Pixel coordinate grounding data:
··········

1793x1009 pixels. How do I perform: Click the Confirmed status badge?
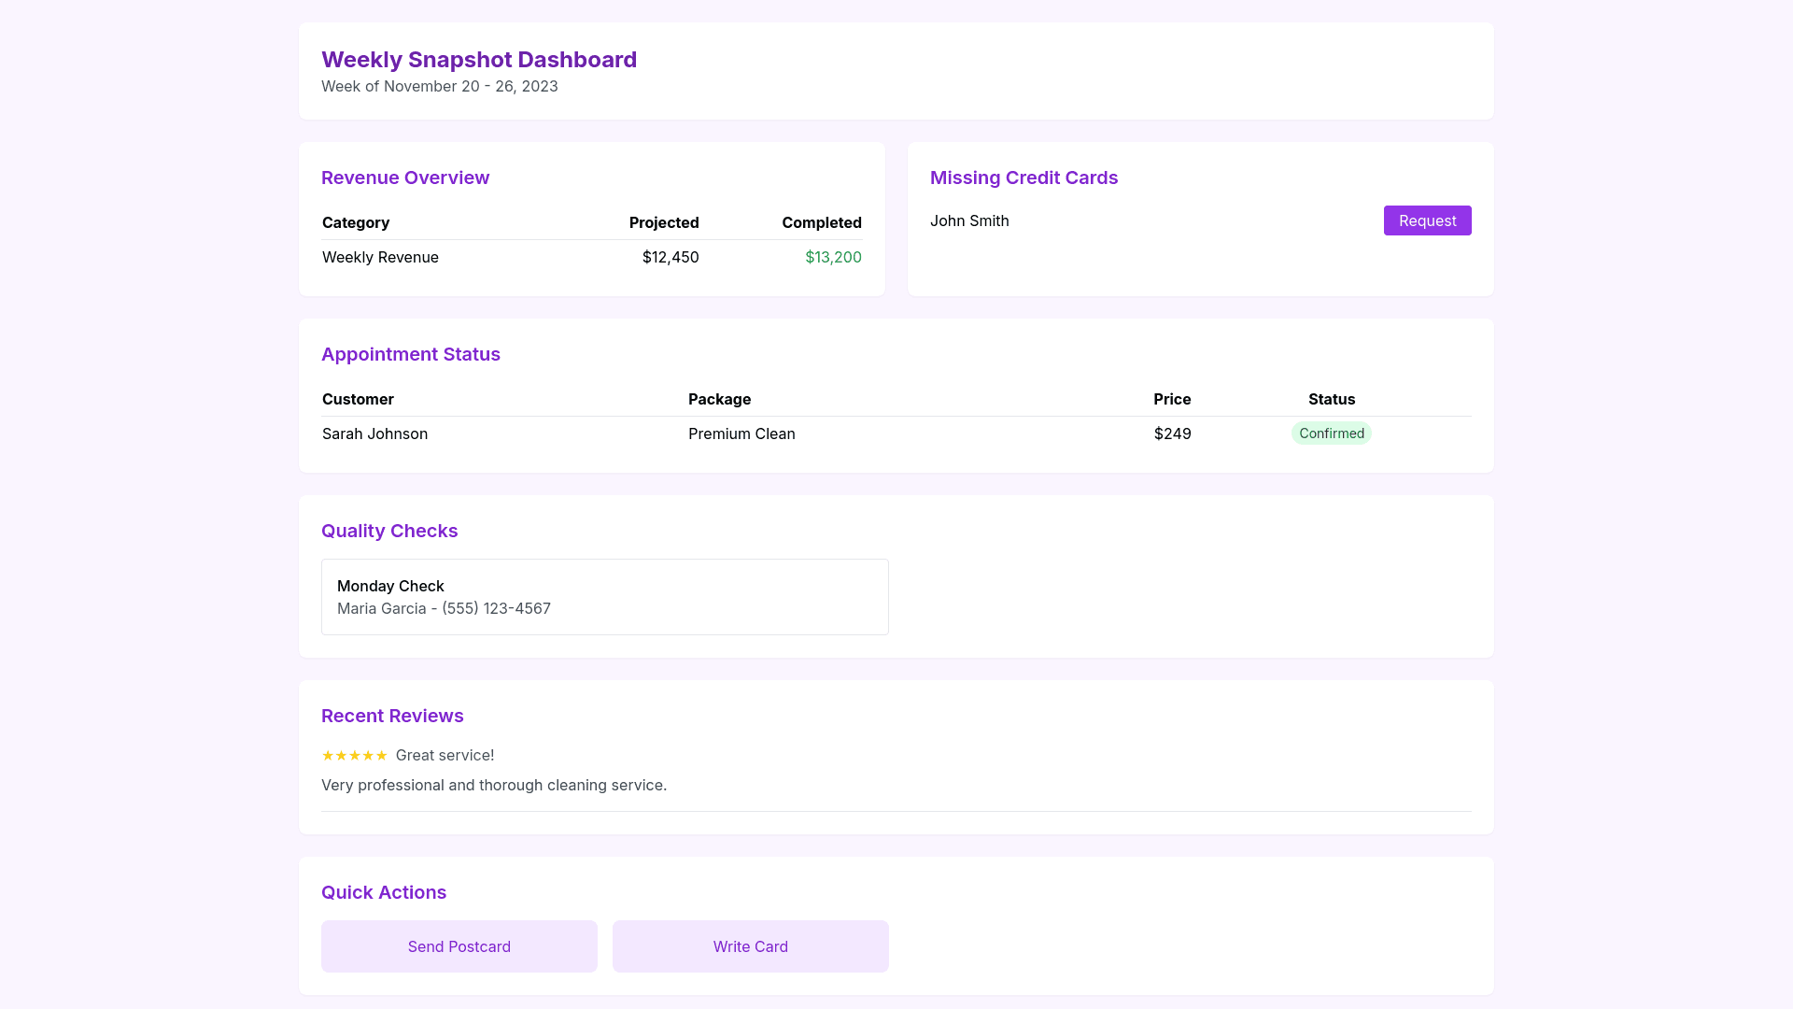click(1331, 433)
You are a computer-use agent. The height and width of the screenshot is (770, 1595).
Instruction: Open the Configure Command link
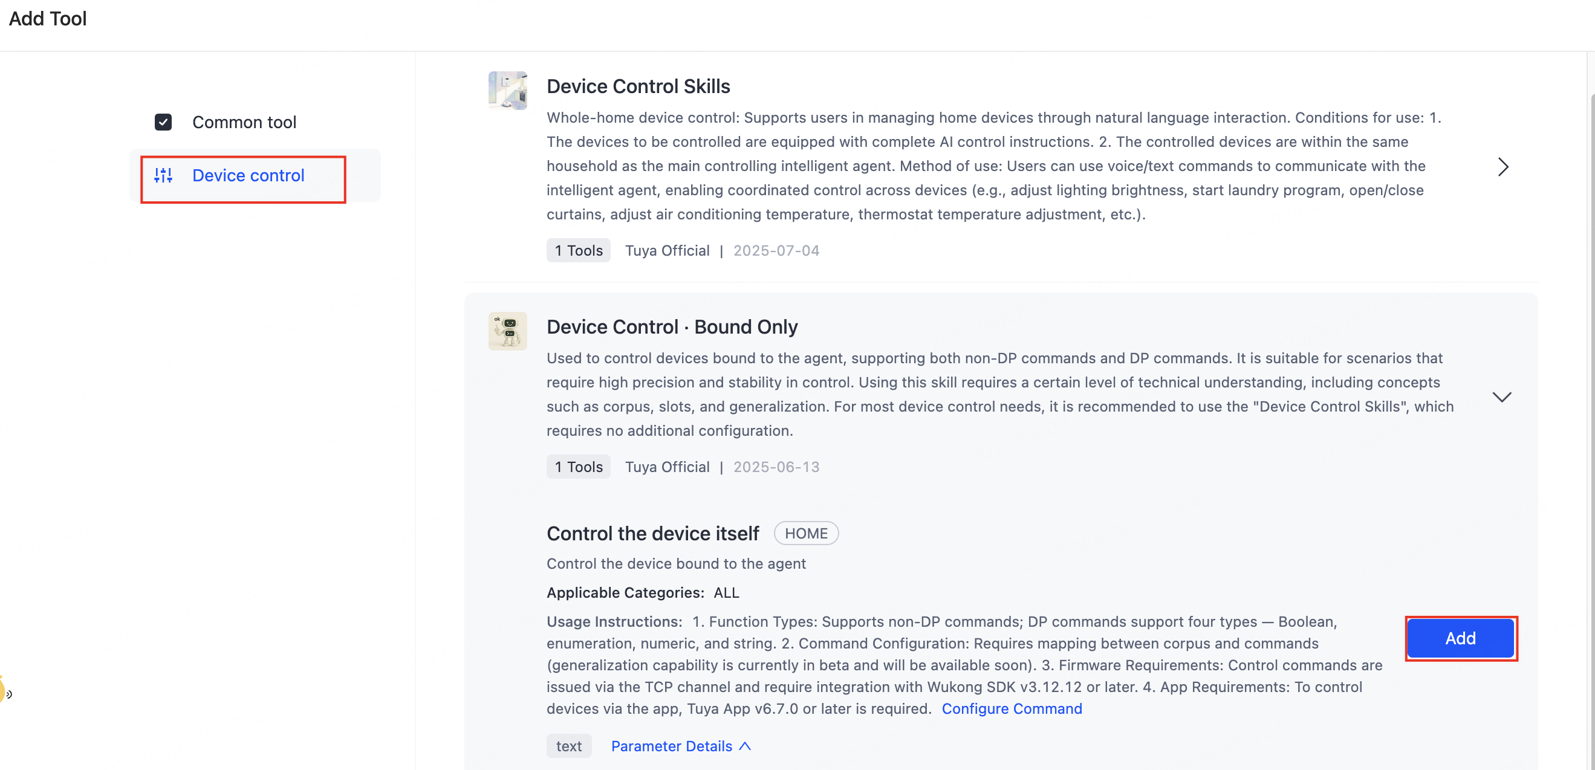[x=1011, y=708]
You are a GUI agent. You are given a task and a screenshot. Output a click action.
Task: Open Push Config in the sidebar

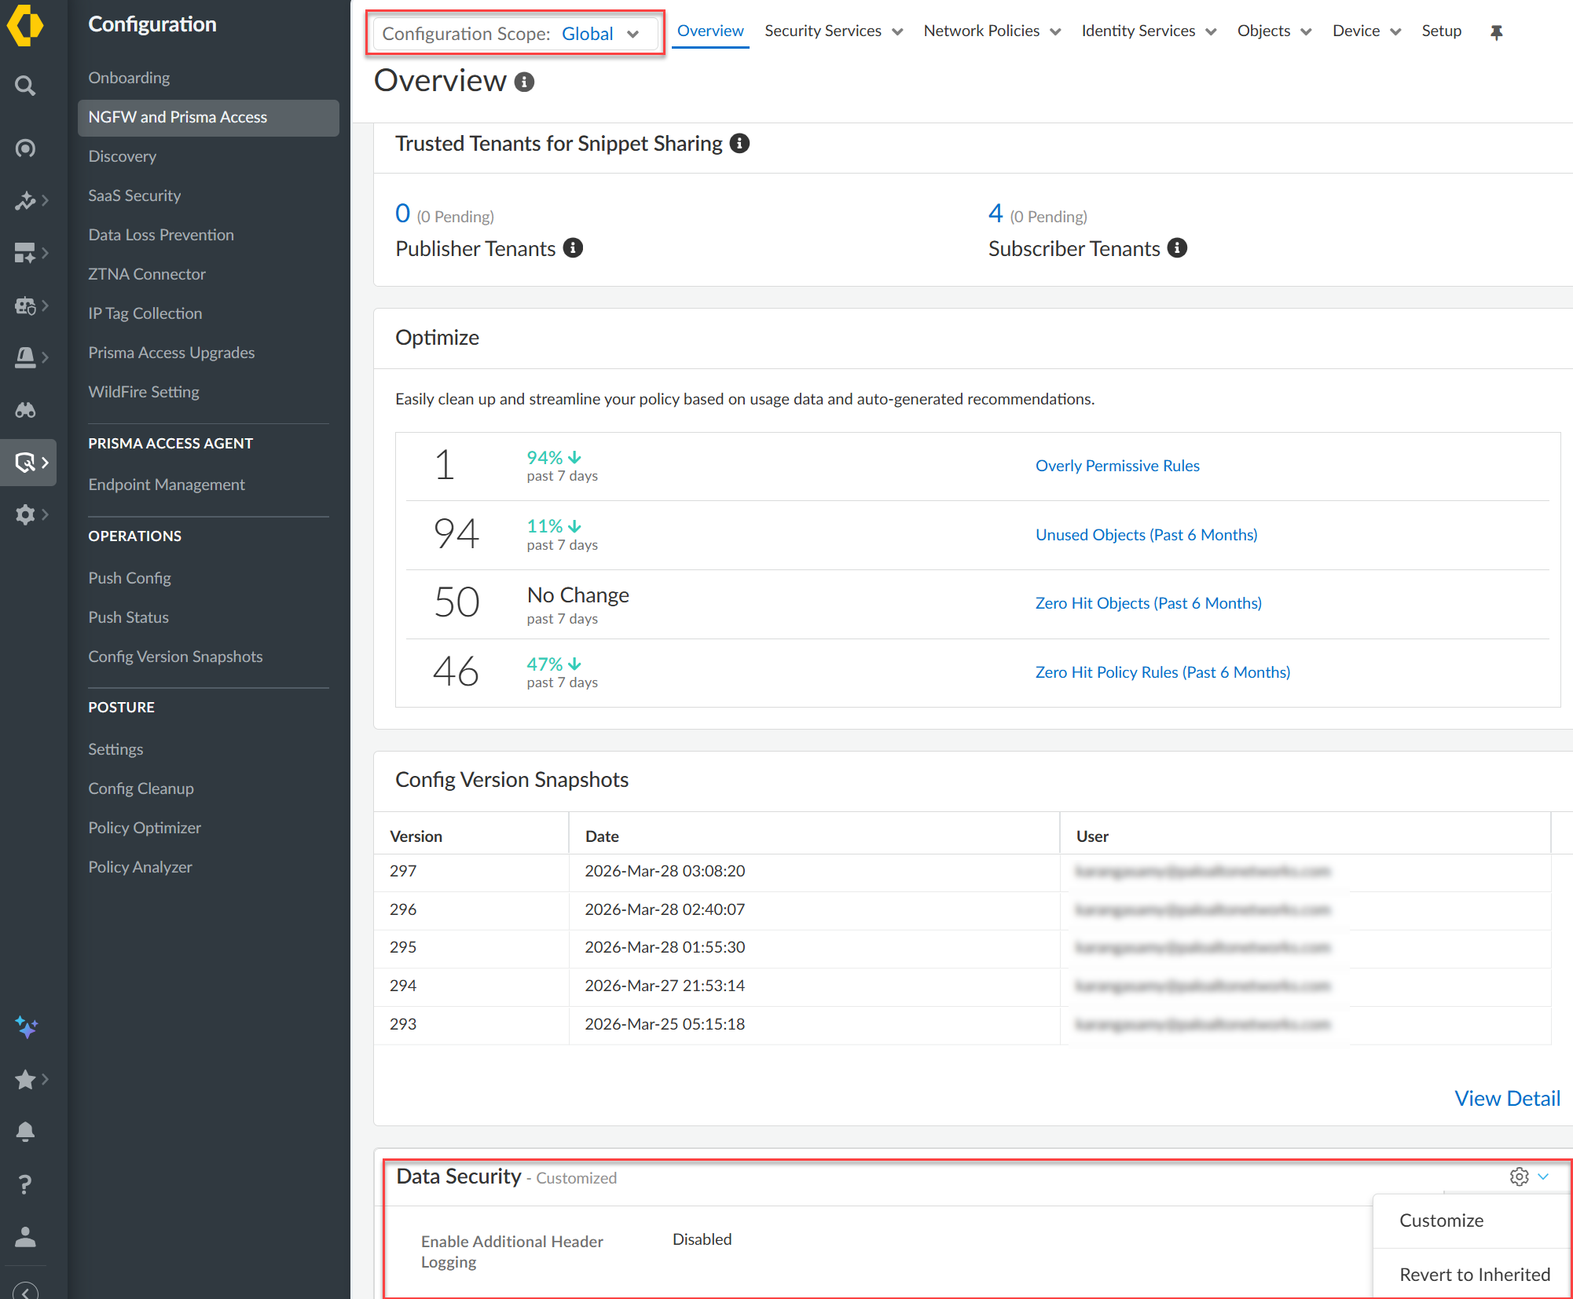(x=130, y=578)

··········

§ Required action:
Every line above should be copied exactly, apart from any pictures.

§ Task response:
1793x1009 pixels. How do I perform: Click the Confirmed status badge?
click(1331, 433)
You are a computer-use agent. The height and width of the screenshot is (770, 1595).
Instruction: Open the Configure Command link
[x=1011, y=708]
You are a GUI agent. You are given a task and a screenshot. Output a click action.
Task: Open Push Config in the sidebar

(x=130, y=578)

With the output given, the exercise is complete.